CONSIGNES DE L'EXERCICE
1 – Les affirmations (a), (b) et (c) s'accordent-elles avec le texte sur l'Amazonie ? Répondez par oui ou par non et citez à chaque fois les mots décisifs du texte.
(a) Le Brésil possède sur son territoire 60 % de la plus grande forêt du monde.
(b) Après la saison des pluies, les incendies sont rares dans cette région.
(c) D'après Philippe Ciais, l'Amazonie produit entre 10 et 12 % de l'oxygène de la planète.
2 – Poursuivez le texte sur l'Amazonie à partir de sa dernière phrase.

TEXTE SOURCE
================
Depuis quelques semaines, la planète entière a les yeux rivés sur l’Amazonie et plus particulièrement le Brésil, qui possède, sur son territoire, 60% de la plus grande forêt du monde. Si, après la saison des pluies, les incendies sont récurrents dans cette région du globe, l’année 2019 a été plus critique que les précédentes. Selon l’Institut national de recherche spatiale (Inpe), le nombre de ces incendies a augmenté de plus de 80% par rapport à la même période en 2018.

A l’instar d’Emmanuel Macron et son tweet du 22 août, de nombreux médias, organisations ou célébrités rappellent que l’Amazonie produit 20% de notre oxygène, et comparent cette forêt au "poumon de la planète".

Mais est-ce vrai ? Les experts affirment que le chiffre est en vérité bien plus bas et que cette façon de penser est trompeuse. "Dire que l’Amazonie produit 20% de notre oxygène est un peu exagéré. C’est plus entre 10 et 12% parce que la photosynthèse générée par les océans contribue également à la production d’oxygène de la planète" explique Philippe Ciais, chercheur au Laboratoire des sciences climatiques et environnementales.
================
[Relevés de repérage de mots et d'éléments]
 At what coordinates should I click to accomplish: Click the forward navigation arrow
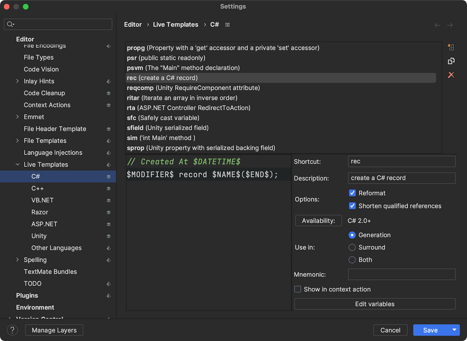point(450,25)
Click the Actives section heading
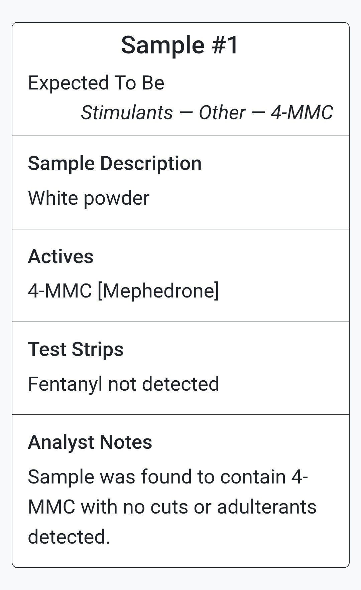This screenshot has height=590, width=361. click(x=61, y=256)
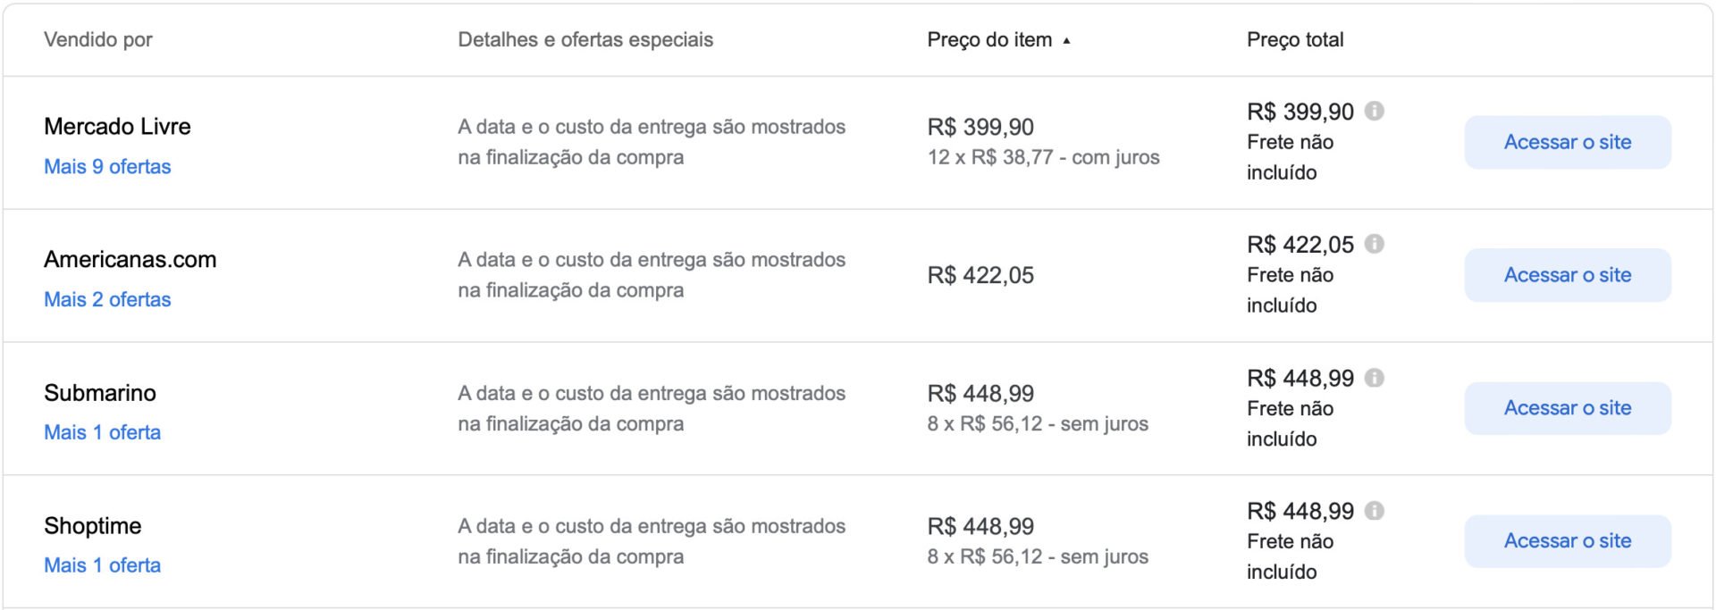This screenshot has height=610, width=1716.
Task: Click info icon beside Americanas.com total R$ 422,05
Action: (x=1375, y=244)
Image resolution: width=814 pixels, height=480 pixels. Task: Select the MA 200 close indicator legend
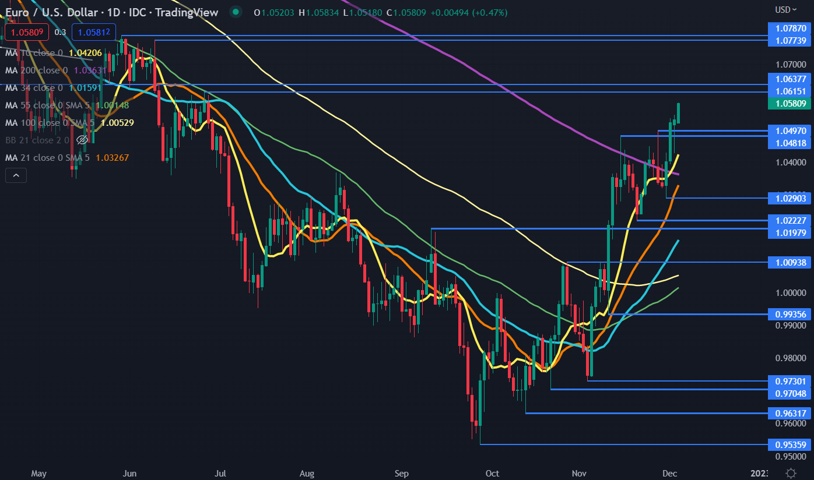[x=36, y=70]
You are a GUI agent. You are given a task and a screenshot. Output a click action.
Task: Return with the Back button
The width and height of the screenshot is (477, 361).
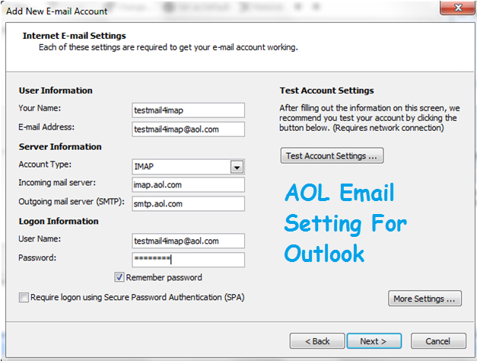[x=317, y=341]
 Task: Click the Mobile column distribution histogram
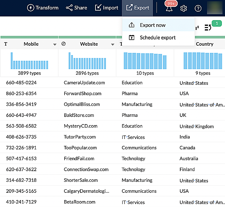(x=29, y=61)
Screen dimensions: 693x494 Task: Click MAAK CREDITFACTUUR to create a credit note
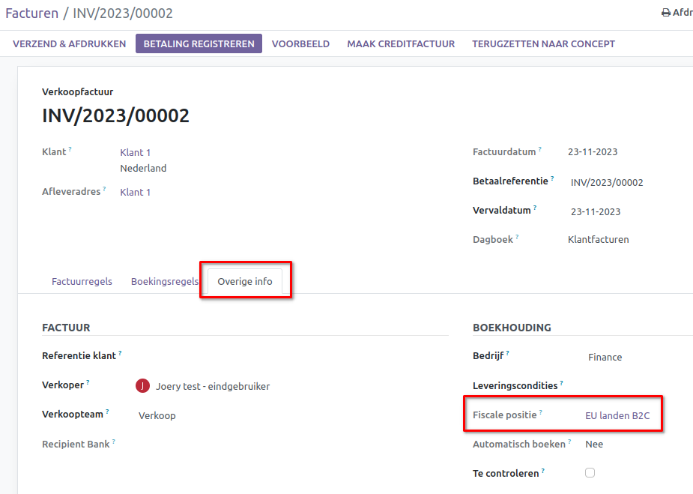click(400, 43)
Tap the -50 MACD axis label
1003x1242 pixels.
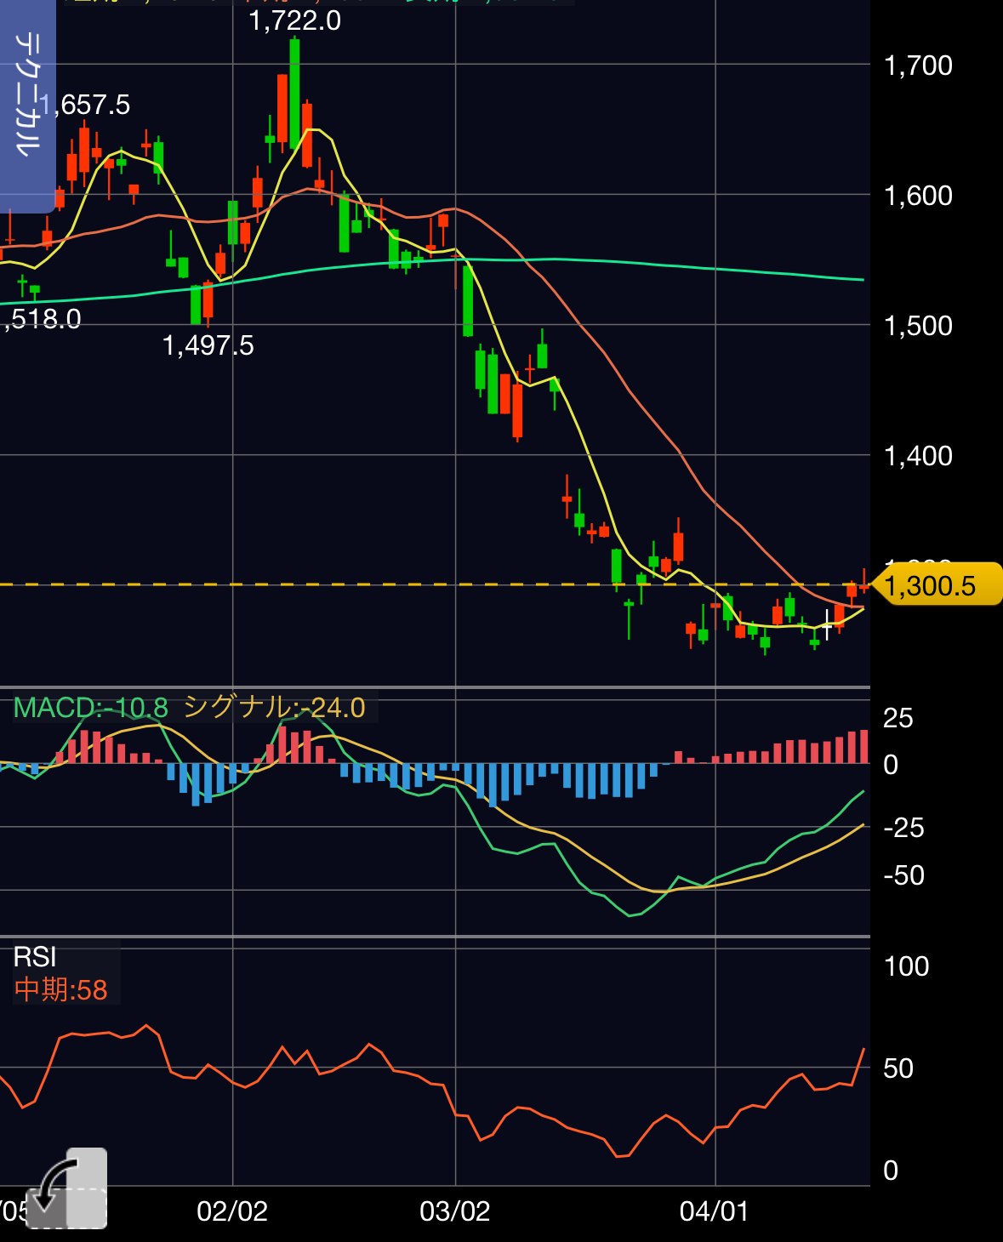(903, 875)
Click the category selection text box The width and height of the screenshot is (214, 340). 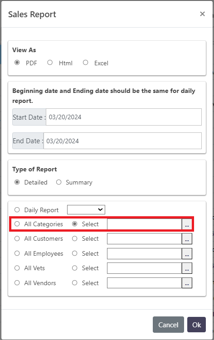coord(144,224)
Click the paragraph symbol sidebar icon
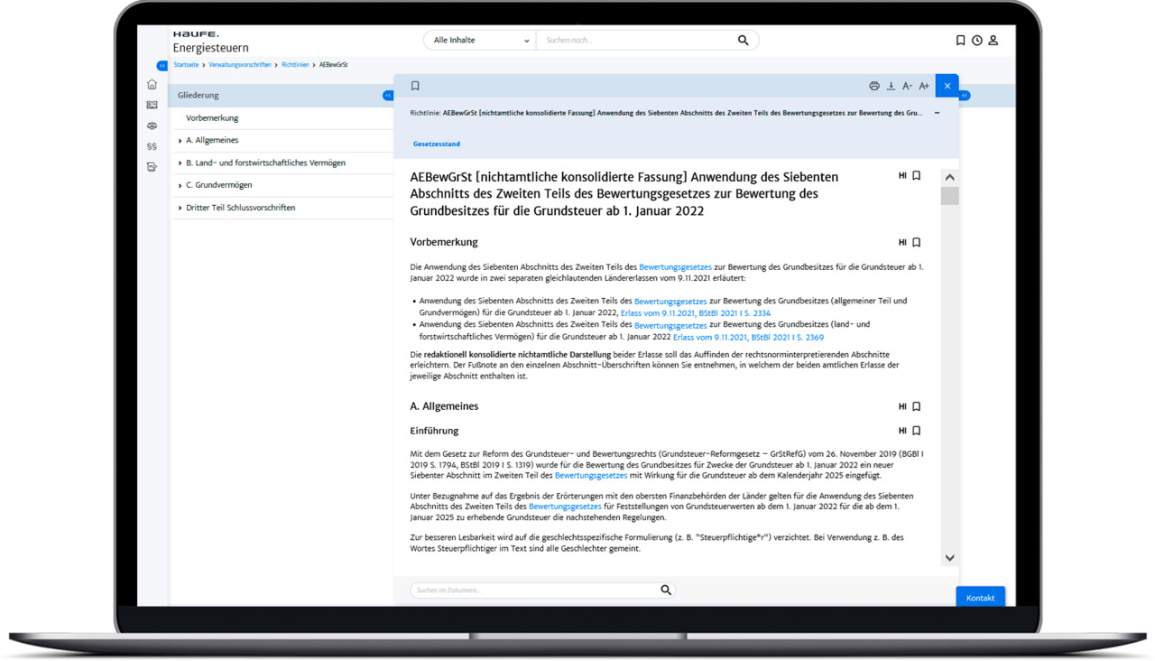Screen dimensions: 1155x661 click(x=152, y=146)
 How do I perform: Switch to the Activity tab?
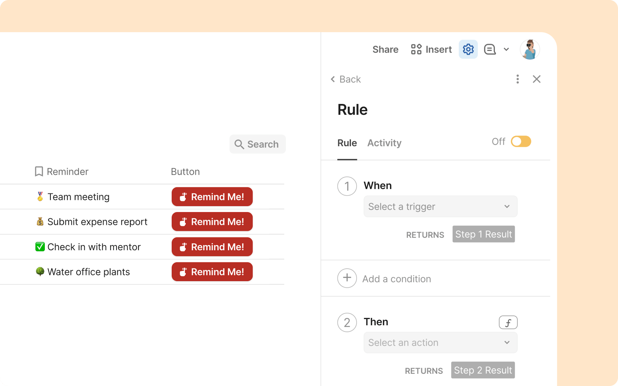pos(384,143)
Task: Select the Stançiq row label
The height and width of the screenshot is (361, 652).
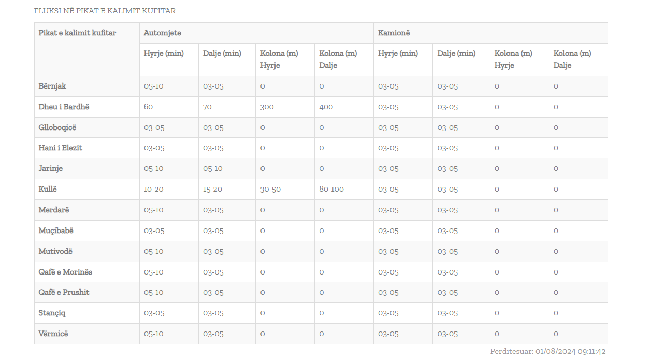Action: click(x=52, y=313)
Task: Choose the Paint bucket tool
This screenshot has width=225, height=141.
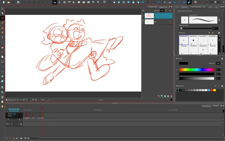Action: 2,47
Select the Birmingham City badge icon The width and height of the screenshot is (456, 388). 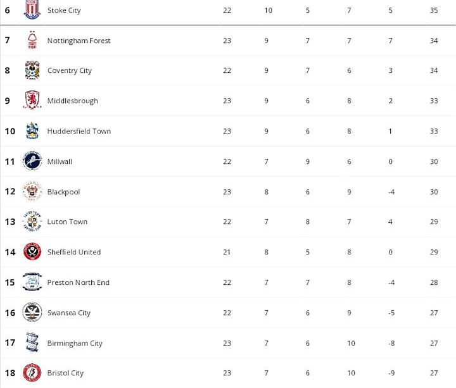point(32,343)
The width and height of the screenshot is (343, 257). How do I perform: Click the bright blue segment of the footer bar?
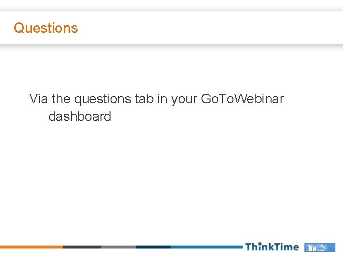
================
RÉPONSES
1 –
(a) Oui : « qui possède, sur son territoire, 60% de la plus grande forêt du monde ».
(b) Non : « après la saison des pluies, les incendies sont récurrents dans cette région du globe ».
(c) Oui : « C’est plus entre 10 et 12% parce que la photosynthèse générée par les océans contribue également à la production d’oxygène de la planète ».

2 –
L’Amazonie consomme quasiment tout l’oxygène qu’elle produit

En réalité, l’Amazonie n’est pas une grande source d’oxygène. Les arbres consomment la majeure partie de ce qu’ils produisent via la photosynthèse. Ce processus naturel se produit lorsque les plantes captent et stockent l’énergie solaire, l’utilisant pour convertir le dioxyde de carbone en molécules de sucre, qu’elles utilisent comme nourriture. De cette manière, elles produisent de l’oxygène.

Cependant, la contribution de la forêt amazonienne à l’atmosphère globale est "pratiquement nul", car la nouvelle quantité générée par la photosynthèse équilibre, quasiment, la quantité consommée par les microbes, qui décomposent le matériel végétal mort. C'est ce qu'explique Vincent Dubreuil, professeur de géographie à l’Université de Rennes II : "Le processus de décomposition de la matière organique consomme environ autant d’oxygène qu’il en produit".

Il n’en reste pas moins que la forêt amazonienne est cruciale pour la biodiversité et la régulation du climat sur le continent américain.

Qui sont les principaux responsables de la production d’oxygène ?

Les experts assurent que l’oxygène provient en grande partie des océans, précisément des micro-organismes végétaux, appelés phytoplanctons. La photosynthèse, sur notre planète, est assurée à 50 % par les organismes unicellulaires de la famille des phytoplanctons, en particulier les diatomées et les coccolithophores.

Les diatomées sont le secret de l’oxygène terrestre. Ces organismes utilisent la chlorophylle pour capter l’énergie du soleil et la transformer, via la photosynthèse, en matière organique et en oxygène.

En outre, ils constituent l’une des plus importantes sources mondiales de séquestration du carbone atmosphérique. On estime que l’activité photosynthétique des diatomées produit entre 20 et 40% de l’oxygène de la planète. C’est pourquoi les diatomées et les coccolithophores jouent un rôle important dans le changement climatique.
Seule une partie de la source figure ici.